SINAN_EXPERT wrote: Solve: $x^2(2-x)^2=1+2(1-x)^2$ Where $x$ is real number. Solution: $x^2(2-x)^{2} \\= (2x-x^2)^{2} \\= (x^2-2x)^{2}$ observe that , $2(1-x)^2 \\= 2(x^2-2x+1) \\= 2x^2-4x+2 \\= (2x-2)(x-1)$ we obtain that $(x^2-2x)^{2} = 1+(2x-2)(x-1)\\ \iff (x^2-2x)^{2}-1 = (2x-2)(x-1) \\\iff (x^2-2x+1)(x^2-2x-1)= (x-1)2(x-1) \\\iff (x-1)^{2}(x^2-2x-1) = 2(x-1)^{2} \\\iff (x-1)^{2}(x^2-2x-1)- 2(x-1)^{2} = 0 \\\iff (x-1)^{2}(x^2-2x-3)=0 \\\iff (x-1)^2(x+1)(x-3)=0$ so $x \in \{-1,1,3\}$

integrated_JRC wrote: Trivial ? Write the LHS as $$\begin{align*} x^2(2-x)^2&=\Big[1-(1-x)\Big]^2\Big[1+(1-x)\Big]^2\\ &=\Big[1-(1-x)^2\Big]^2\\ \end{align*}$$ Let, $~(1-x)^2=t$. Then, the whole equation transforms as $$(1-t)^2=1+2t~\Leftrightarrow~t(t-4)=0$$ which implies that $t=0,4$. Solving from here, we get $$\boxed{~x=~(-1)~,~1~,~3~}$$ I feel the difference of squares part is unnecessary?
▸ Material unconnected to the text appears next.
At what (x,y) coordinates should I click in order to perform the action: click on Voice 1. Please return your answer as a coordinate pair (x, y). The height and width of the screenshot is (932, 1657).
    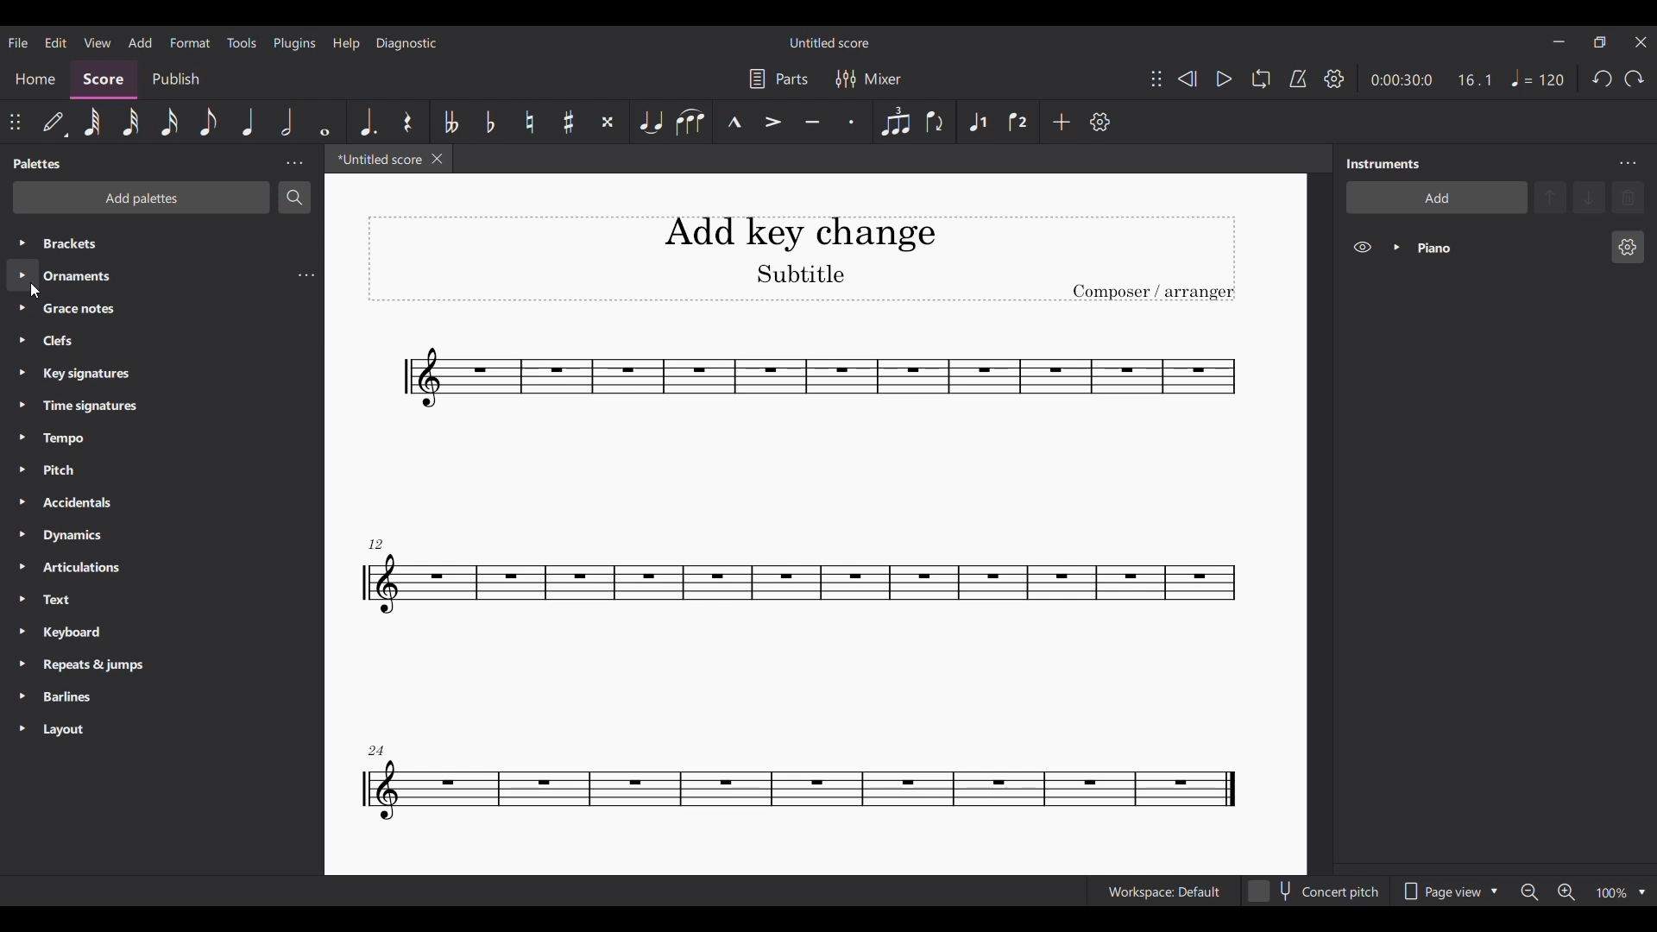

Note that: $$x^2(2 - x)^2 = (x(2 - x))^2 = (2x - x^2)^2$$ We see that $2x - x^2 = 1 - (1 - x)^2$. Let's replace that into the equation. $$(1 - (1 - x)^2)^2 = 1 + 2(1 - x)^2$$ Replace $(1 - x)^2$ as $y$. $$(1 - y)^2 = 1 + 2y$$ $$y^2 - 2y + 1 = 1 + 2y$$ Rearranging yields: $$y^2 - 4y = 0$$ Hence $y = 4, 0$. This implies that $x$ can have values $1, -1, 3$. Done

Solve for x over the real numbers: x^2 (2 - x)^2 = 2 (1 - x)^2 + 1 Expand out terms of the left hand side: x^4 - 4 x^3 + 4 x^2 = 2 (1 - x)^2 + 1 Expand out terms of the right hand side: x^4 - 4 x^3 + 4 x^2 = 2 x^2 - 4 x + 3 Subtract 2 x^2 - 4 x + 3 from both sides: x^4 - 4 x^3 + 2 x^2 + 4 x - 3 = 0 The left hand side factors into a product with three terms: (x - 3) (x - 1)^2 (x + 1) = 0 Split into three equations: x - 3 = 0 or (x - 1)^2 = 0 or x + 1 = 0 Add 3 to both sides: x = 3 or (x - 1)^2 = 0 or x + 1 = 0 Take the square root of both sides: x = 3 or x - 1 = 0 or x + 1 = 0 Add 1 to both sides: x = 3 or x = 1 or x + 1 = 0 Subtract 1 from both sides: Answer: | | x = 3 or x = 1 or x = -1

Olympus_mountaineer wrote: SINAN_EXPERT wrote: Actually, I wanted to submit the questions in Bangladesh Contests(2018). Can anyone please tell me how can I do that? I have done the work for you.Posted the links of the BdMO 2018 Problems to add them at Bangladesh Contest Section. I'd like to add BdMO 2020 problem to the section. Any suggestions on How would I do that?